Etwa die Hälfte der 400 Premierengäste haben sich für das 259 Euro teure Gesamtpaket mit Übernachtung bei Überraschungsgastgebern entschieden, berichtet Tanja Martin vom Organisationsteam der Ruhr.2010. Für diese Gäste schlägt die Stunde der Wahrheit am Samstagmittag nach der ersten Aufführung im Essener Grillo-Theater. Dann stehen die Gastgeber wie sonst der Abholservice am Flughafen mit Schildern in der Hand auf dem Theater-Vorplatz und warten auf «ihren» Gast.

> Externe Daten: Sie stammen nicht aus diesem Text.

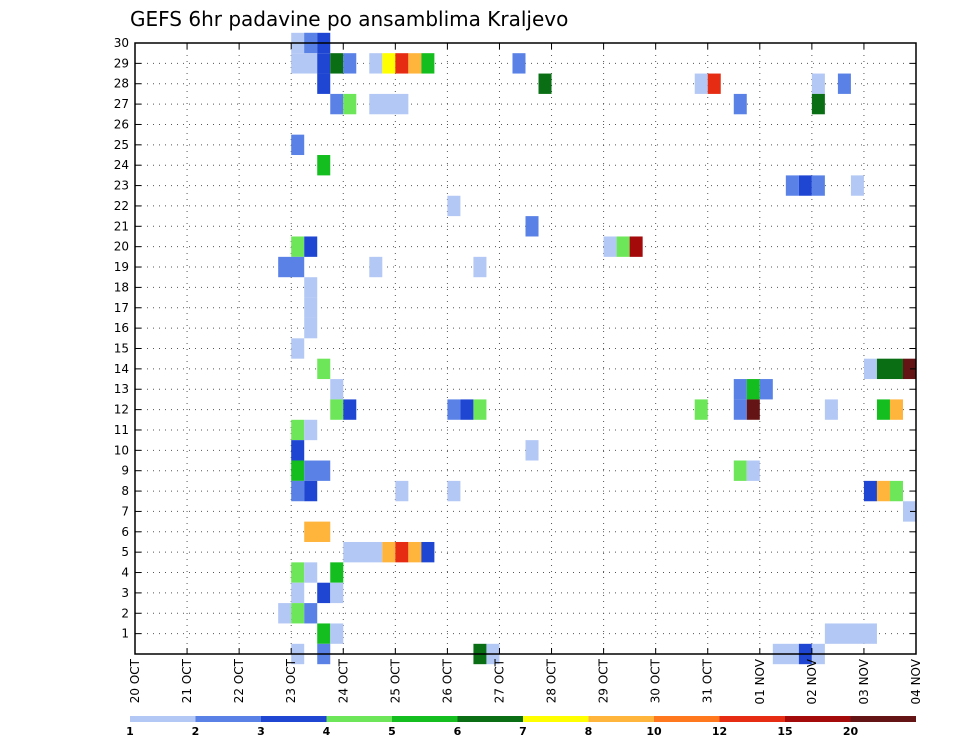 The height and width of the screenshot is (742, 960). I want to click on y-tick-label: 5, so click(125, 552).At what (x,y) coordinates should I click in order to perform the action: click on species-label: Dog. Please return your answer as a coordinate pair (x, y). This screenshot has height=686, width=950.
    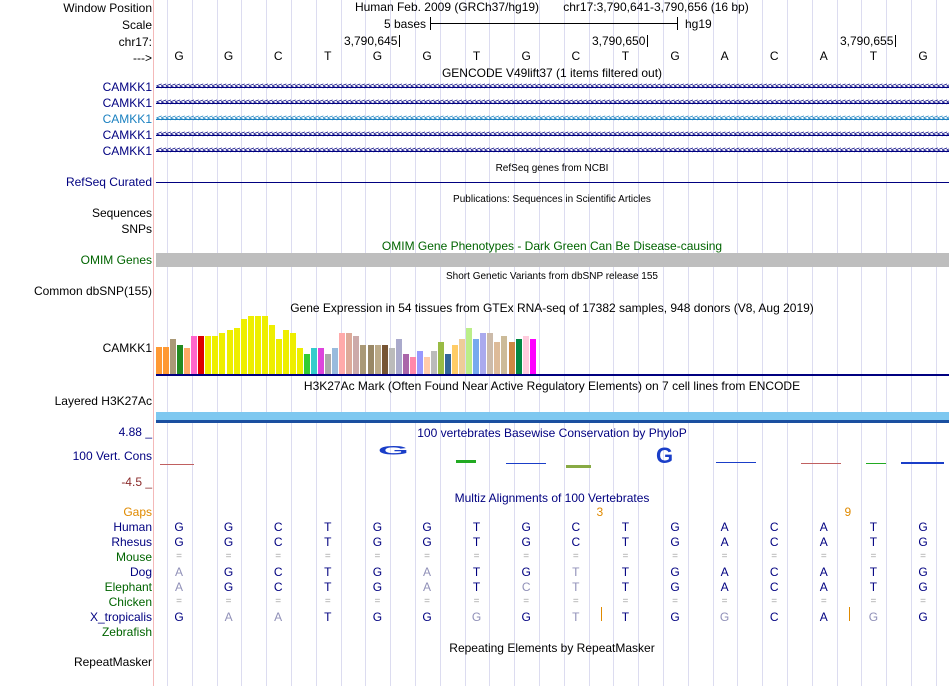
    Looking at the image, I should click on (140, 572).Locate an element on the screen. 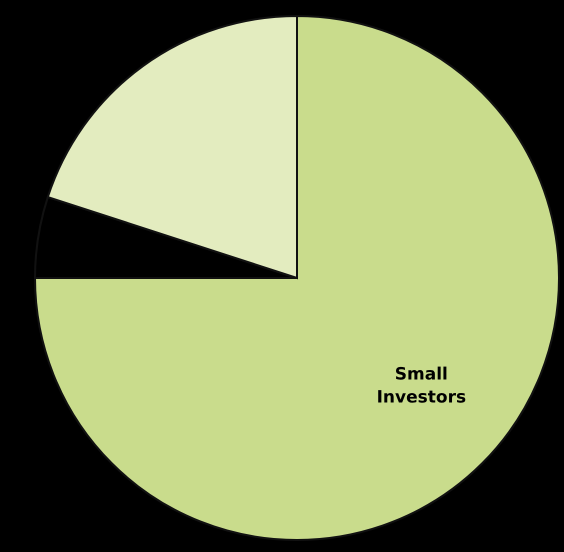  slice-label: Small Investors is located at coordinates (421, 386).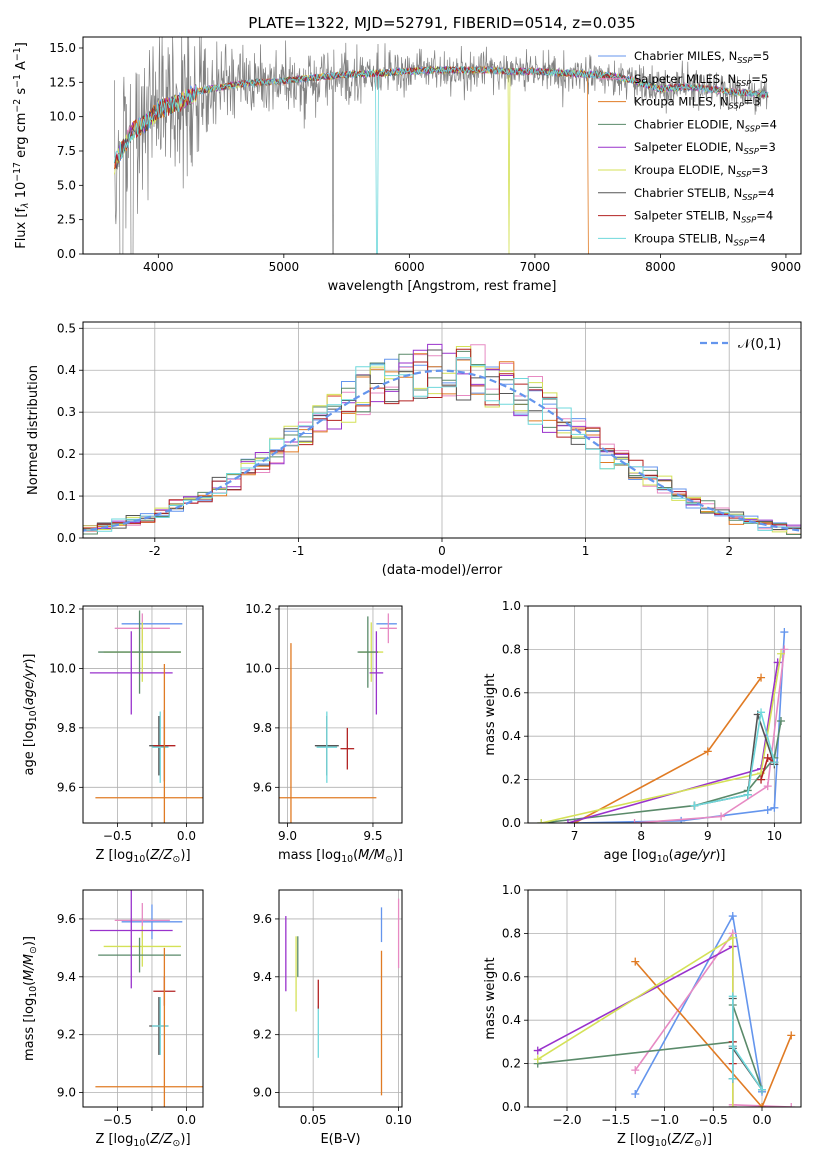 This screenshot has height=1170, width=819. I want to click on x-tick-label: 6000, so click(410, 267).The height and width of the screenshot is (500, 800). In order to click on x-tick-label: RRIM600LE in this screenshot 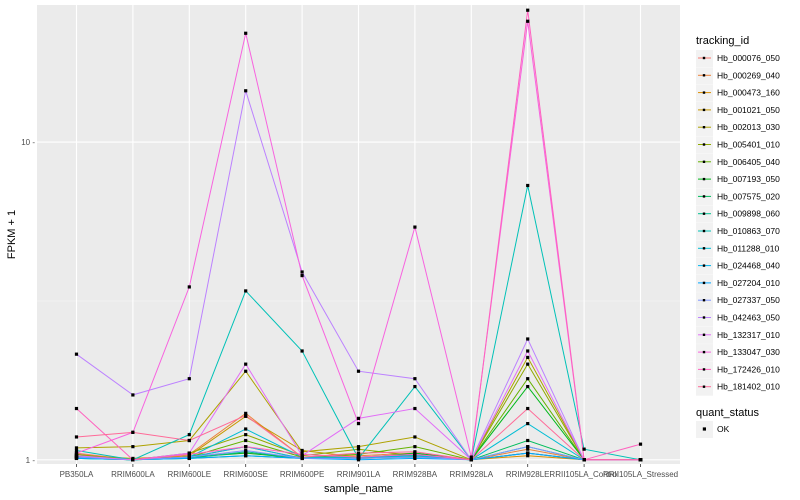, I will do `click(190, 474)`.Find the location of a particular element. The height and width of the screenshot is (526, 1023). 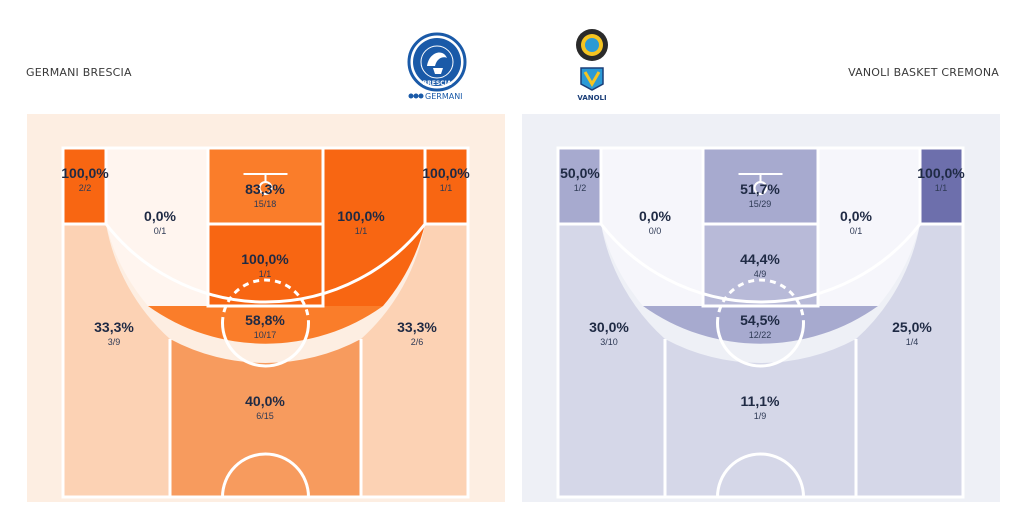

left-zone-left-midrange is located at coordinates (157, 227).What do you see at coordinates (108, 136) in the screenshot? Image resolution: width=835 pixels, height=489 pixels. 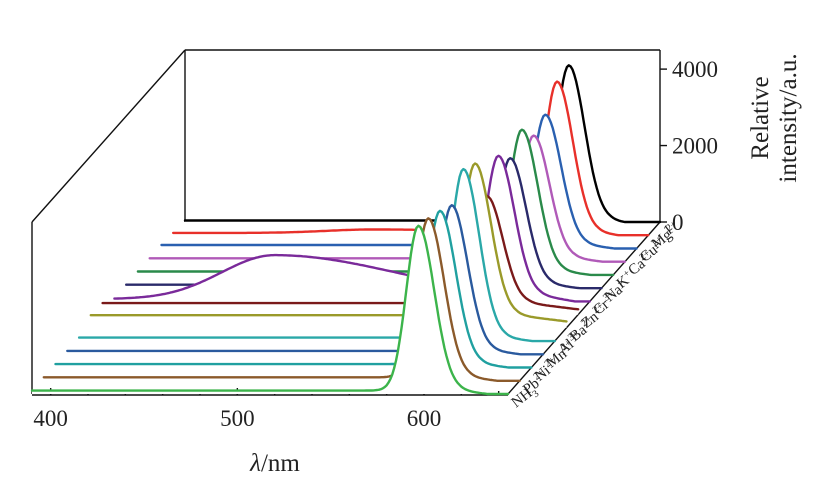 I see `side-wall-top` at bounding box center [108, 136].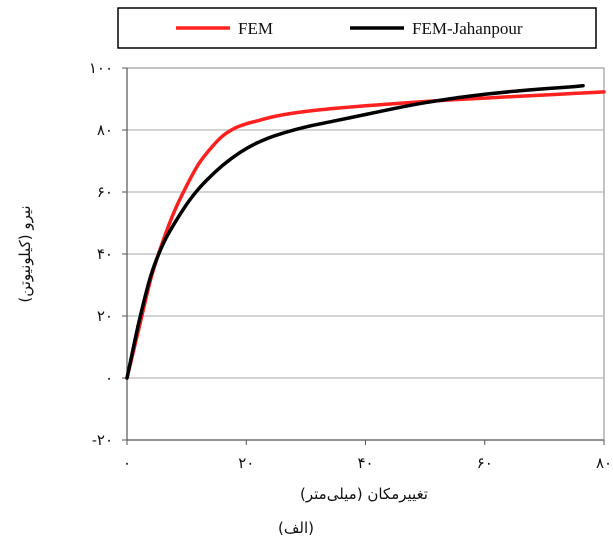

«Wir haben unheimlich engagierte Gastgeber, die zum Teil bei allen fünf Aufführungswochenenden Besucher beherbergen», berichtet Martin. Alle sechs Theater haben die Gastgeber vorab zu Kennenlern-Terminen eingeladen, die Gäste erhielten einen Vorbereitungsfragebogen. So soll wenigstens grob verteilt werden, wer zu wem passt. «Gehbehinderte kommen nicht in den vierten Stock und Allergiker nicht in Katzenhaushalte», verspricht Martin. Ob der Funken überspringt, zeigt sich aber erst bei der Begegnung. So sollen die Teilnehmer Teil des Kunstwerks werden und Fremdheit selbst spüren.

Wer das Wagnis scheut, kann für 189 Euro die Light-Version ohne Übernachtung buchen. Das Hotel muss dann selbst bezahlt werden. Auch für diese Gäste gibt es aber «Weggefährten», die die Besucher etwa von der ersten Station Essen nach Bochum bringen. Auf dem Weg sind ein gemeinsames Essen - vielleicht in einer Ruhrgebiets-Pommesbude - und eine touristische Route nach freier Wahl geplant. Am Sonntagabend vor der Abschluss-Vorführung in Dortmund treffen sich alle 400 Gäste zu einem gemeinsamen «Gastmahl» - Näheres bleibt geheim. Auch unterwegs sind immer wieder kleinere Überraschungen eingeplant, sagt Martin.

Aus organisatorischen Gründen wurde die Aufführungsdauer pro Stück auf zwei Stunden begrenzt. «Trotzdem - zwölf Stunden Theater am Stück: das ist ein anspruchsvolles Wochenende», sagt Martin. Falls sich nach dem Fallen des Vorhangs am Samstagabend zwischen Gästen und Gastgebern ungeplante Dramen entwickeln oder unterwegs Besucher zwischen den Theaterhäusern eine ungewollte Odyssee erleben, steht das Organisationsteam weiter zur Verfügung: «Wir haben die Handys auch nachts an», sagt Martin.